José Bezerra da Silva nasceu em 1927, na cidade de Recife, Pernambuco. De uma família pobre, foi abandonado pelo pai ainda na barriga da mãe. A genitora conseguia o pouco dinheiro para criar o filho através de faxina e lavagem de roupas para a vizinhança.


O garoto cresceu pelas ruas da cidade e conseguiu ingressar, com 14 anos, na Marinha Mercante. Por já tomar uns tragos e não obedecer aos horários de trabalho, José foi mandado embora da instituição e resolveu partir para o Rio de Janeiro que, na época, recebia um mar de migrantes.
Bezerra recebeu informações da família dizendo que seu pai se encontrava na capital, então o pernambucano parte para o Rio e encontra o genitor. A relação entre os dois, que não se conheciam, ocorreu de forma muito conflituosa e logo José se viu sozinho no mundo. Desempregado e sem ajuda, começa a trabalhar na construção civil como pintor.


Em 1950, frequentando bares e rodas de samba, Bezerra se apaixona por uma moça e vai morar com ela no Morro do Cantagalo, o local foi muito importante para trajetória de sua vida pessoal e artística. Foi na comunidade que Bezerra teve seus primeiros contatos com o samba, através do bloco carnavalesco “Unidos do Cantagalo”. Como seu primeiro nome, José, era muito comum entre os homens da época, logo começaram a chamá-lo de Bezerra da Silva. Ao frequentar o Coco, um tipo de dança típica de origem africana, Bezerra conhece Jackson do Pandeiro e inicia sua vida artística.
Em 1954, após se separar da primeira esposa, Bezerra passa a beber bastante e, ao perder o emprego, mora por pelo menos dois anos nas ruas de Copacabana, vivendo de caridade e pequenos golpes. Nesse período bastante obscuro da vida do artista, Bezerra chegou a tentar suicídio.


Após anos de terrível condição nas ruas do Rio de Janeiro, Bezerra fez amigos nos bares da cidade e conseguiu se incluir a partir do Samba. Tendo a ajuda de Jackson do Pandeiro e de produtores musicais que frequentavam Copacabana, Bezerra da Silva consegue lançar suas primeiras duas músicas no disco de Jackson do Pandeiro. Mas foi nos anos 60 que o sambista consegue que cantores de renome como Marlene e Norival Reis incluam as suas músicas em suas produções.

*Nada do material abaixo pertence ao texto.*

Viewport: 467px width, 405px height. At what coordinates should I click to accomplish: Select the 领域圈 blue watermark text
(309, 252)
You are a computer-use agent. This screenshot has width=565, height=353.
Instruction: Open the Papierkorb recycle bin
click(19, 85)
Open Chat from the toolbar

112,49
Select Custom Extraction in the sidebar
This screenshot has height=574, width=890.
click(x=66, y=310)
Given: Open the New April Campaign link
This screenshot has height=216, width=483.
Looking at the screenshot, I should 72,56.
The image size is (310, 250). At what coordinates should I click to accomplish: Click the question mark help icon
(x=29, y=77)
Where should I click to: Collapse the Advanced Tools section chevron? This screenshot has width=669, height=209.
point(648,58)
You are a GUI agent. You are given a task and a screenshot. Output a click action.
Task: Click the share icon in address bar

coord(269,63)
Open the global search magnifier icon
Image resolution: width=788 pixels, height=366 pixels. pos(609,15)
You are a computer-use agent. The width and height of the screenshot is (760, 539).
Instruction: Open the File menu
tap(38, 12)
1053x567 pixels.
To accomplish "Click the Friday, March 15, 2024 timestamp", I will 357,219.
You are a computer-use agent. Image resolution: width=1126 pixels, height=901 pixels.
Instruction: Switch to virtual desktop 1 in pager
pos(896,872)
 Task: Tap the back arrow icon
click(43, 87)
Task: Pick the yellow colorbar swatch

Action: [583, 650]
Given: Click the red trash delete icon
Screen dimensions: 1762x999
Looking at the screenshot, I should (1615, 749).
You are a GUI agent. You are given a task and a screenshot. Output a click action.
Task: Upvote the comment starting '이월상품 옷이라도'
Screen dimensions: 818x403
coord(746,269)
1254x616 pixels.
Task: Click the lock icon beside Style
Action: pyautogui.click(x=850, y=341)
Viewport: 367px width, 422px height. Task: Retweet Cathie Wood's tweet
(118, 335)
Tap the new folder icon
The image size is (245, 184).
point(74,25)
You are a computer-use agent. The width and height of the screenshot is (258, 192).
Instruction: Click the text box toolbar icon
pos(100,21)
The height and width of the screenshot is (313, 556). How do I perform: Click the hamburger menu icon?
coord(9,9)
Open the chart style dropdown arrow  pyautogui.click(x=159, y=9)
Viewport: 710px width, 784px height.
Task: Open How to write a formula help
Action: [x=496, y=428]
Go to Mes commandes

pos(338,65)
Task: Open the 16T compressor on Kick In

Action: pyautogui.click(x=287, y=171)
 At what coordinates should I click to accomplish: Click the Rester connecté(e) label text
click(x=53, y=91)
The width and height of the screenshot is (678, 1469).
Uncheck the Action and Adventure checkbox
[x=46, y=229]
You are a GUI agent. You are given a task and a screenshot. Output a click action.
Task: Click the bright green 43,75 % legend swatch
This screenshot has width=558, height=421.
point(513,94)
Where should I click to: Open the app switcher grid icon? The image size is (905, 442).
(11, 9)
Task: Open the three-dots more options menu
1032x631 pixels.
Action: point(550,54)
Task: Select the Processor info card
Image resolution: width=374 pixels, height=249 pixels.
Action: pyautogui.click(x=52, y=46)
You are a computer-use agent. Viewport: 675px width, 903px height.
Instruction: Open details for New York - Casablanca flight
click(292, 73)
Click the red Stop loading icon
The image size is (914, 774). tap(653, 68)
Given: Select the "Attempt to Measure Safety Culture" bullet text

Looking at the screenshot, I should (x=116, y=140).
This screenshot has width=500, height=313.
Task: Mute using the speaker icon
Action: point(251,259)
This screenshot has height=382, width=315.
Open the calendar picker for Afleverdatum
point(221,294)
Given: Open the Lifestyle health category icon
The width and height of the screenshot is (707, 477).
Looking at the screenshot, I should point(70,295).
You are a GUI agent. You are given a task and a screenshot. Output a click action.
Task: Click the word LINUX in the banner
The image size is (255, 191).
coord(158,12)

Foi só no final dessa década, porém, que Bezerra da Silva atingiu a verdadeira maturidade e identidade artísticas. Esperto e bom de fazer amizade, o cantor passa a andar pelas comunidades e contar o dia a dia das pessoas que ali moravam. Nas músicas, ele falava sobre malandragem, crime e a dura vida das pessoas que ali residiam. Também passou a encontrar parceria com desconhecidos, gravando músicas feitas por sambistas da própria favela. Essa forma de construção artística, desenvolvida pelo cantor, alçou Bezerra da Silva como a voz mais potente sobre a realidade da periferia. Tudo isso pelo menos duas décadas antes da popularização do Hip Hop, gênero famoso por abordar essas temáticas.
Foi aí que surgiram suas músicas mais famosas: “Malandragem Dá um Tempo”, “Sequestraram Minha Sogra”, “Bicho Feroz”, “Overdose de Cocada”, “Meu Pirão Primeiro”, “Lugar Macabro”, “Pai Véio 171”, “Candidato Caô Caô”. A partir desses trabalhos, o cantor virou campeão de vendas de discos e se transformou em nome conhecido nacionalmente.


Em 1995, pegando a onda dos famosos artistas italianos “Os três Tenores”, Bezerra se junta a Dicró e Moreira da Silva no álbum “Os Três Malandros In Concert”. O trabalho foi muito bem-sucedido e alçou Bezerra ao panteão dos sambistas de uma vez por todas.


Reverenciado por bandas mais novas como Planet Hemp e o Rappa, Bezerra da Silva fez participação em diversos shows e álbuns.
Em 2001, Bezerra se converte ao cristianismo evangélico e passa a frequentar a Igreja Universal do Reino de Deus.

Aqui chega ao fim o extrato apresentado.